Moving between blustering space-rock and stark, orchestral ballads, Pierce is, time and again, mimicking the ecstatic rush of injection, and the hollow abyss of comedown. And, whilst he's harbored career-long obsessions with fire, the Stooges, Jesus, and Gospel music, drugs have been a recurring constant. He's sung of having "a hurricane inside [his] veins" and the "hole in [his] arm where the money goes," released songs called "Good Dope, Good Fun," and albums named Taking Drugs to Make Music to Take Drugs to.

So in 1997, no one flinched when Pierce announced that he wanted Spiritualized to play atop Toronto's CN Tower, all 144 stories of it. Why? So Pierce could play "the highest show on Earth."

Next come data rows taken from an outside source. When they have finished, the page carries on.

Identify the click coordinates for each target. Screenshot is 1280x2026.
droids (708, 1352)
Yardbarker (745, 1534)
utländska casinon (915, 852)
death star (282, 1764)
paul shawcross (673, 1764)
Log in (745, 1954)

At the time, Spiritualized were at the peak of their powers. They'd just released the astonishing Ladies and Gentleman, We are Floating in Space..., clearly Pierce's magnum-opus, and one of the greatest records of the past 20 years. The album, too, had been enshrined in drug-related gimmickry: a limited-edition disc coming sealed in a foil blister-pick, housed in a cardboard cover designed to resemble a prescription drug packet.

Continuing in that spirit, November of '97 found Spiritualized entering the record-books: band and audience scaling the world's largest free-standing structure, heading into the frigid air of a Fall Toronto eve and rocking out on the observation deck. And all for the sake of a bad double-entendre.

Pierce, though, remained devoted to the romance of the gesture. “The CN Tower was probably the best show we've ever done," he told Rolling Stone, in hindsight. "The building was moving 12 feet in either direction. We were literally floating in space.”